Originally Posted by RSD ME

hi Tammy and welcome. i'm so sorry you have rsd and that it is spreading. unfortunately, not all drs know the facts of rsd and say things that are not always accurate. i am not a dr, but have had rsd for four years come this Feb. rsd can spread to any part of the body. you don't need to have all the symptoms to have spread and you don't need to have had the initial area where the nerve injury occured.

i was told i have crps 1 which i got after breaking my wrist and being casted. i was diagnosed with rsd about four months later. although it was diagnosed earlier then you, i still have had spread to all my limbs, stomach and mouth. i have atrophy in my right hand and wrist, higher blood pressure then i used to have, severe depression and anxiety too.

if i were you i would find a dr who knows what rsd is. its not always easy but you have to do some searching. people here are very helpful as well as online sites such as rsd hope and rsdsa. the sooner you find a competent dr the sooner they can treat you so that your rsd doesn't get worse or spread.

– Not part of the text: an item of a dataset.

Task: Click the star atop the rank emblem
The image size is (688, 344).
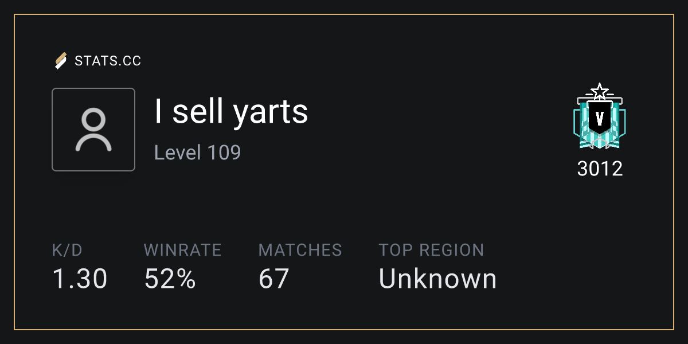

they can treat you with different procedures such as nerve blocks and medications. i put the spinal cord stimulator on the back burner because of fear of spread and infection per my neurologist advice. but everyone who has rsd reacts differently to procedures used to manage the pain and slow down the spread. you will need to do what's right for you and in time you will learn what that is.

in addition to seeing a good pain management dr and neurologist, you may want to see a physchologist or phsychiatrist to give you meds to help deal with the depression and anxiety that rsd can cause. i see a pm dr and neurologist and physchiatrist and they work together to try to help me manage my rsd pain and depression.

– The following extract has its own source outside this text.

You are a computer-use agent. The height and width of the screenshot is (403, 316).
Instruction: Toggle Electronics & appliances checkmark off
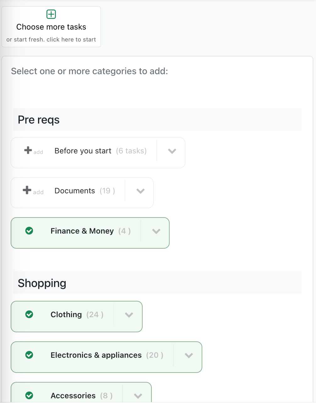29,355
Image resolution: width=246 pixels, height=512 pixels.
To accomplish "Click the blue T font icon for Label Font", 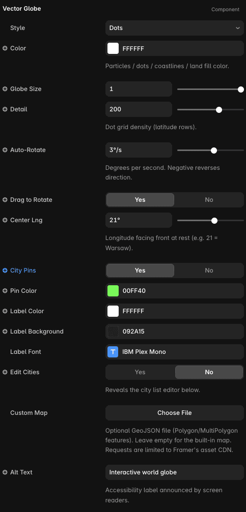I will point(113,352).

i hope that you feel better soon and your rsd pain subsides and the spread stops. educate yourself as much as possible about rsd. also joining a support group like this one is a good idea too. the people here are very kind and caring and that makes a huge difference in being able to cope with rsd. i'm sending hugs you're way. take care.

PS - you may not have rsd spread but i would check with a dr who knows what rsd is to help you find out what it is. i always get several opinions on my rsd concerns before i find out what may be going on. drs are usually never 100 percent sure of what rsd symptoms are spreading or not, but the usually have a good idea and you will also know too by learning to listen to your body. i hope it isn't spread and that you can find a dr to help you manage your rsd pain and depression soon.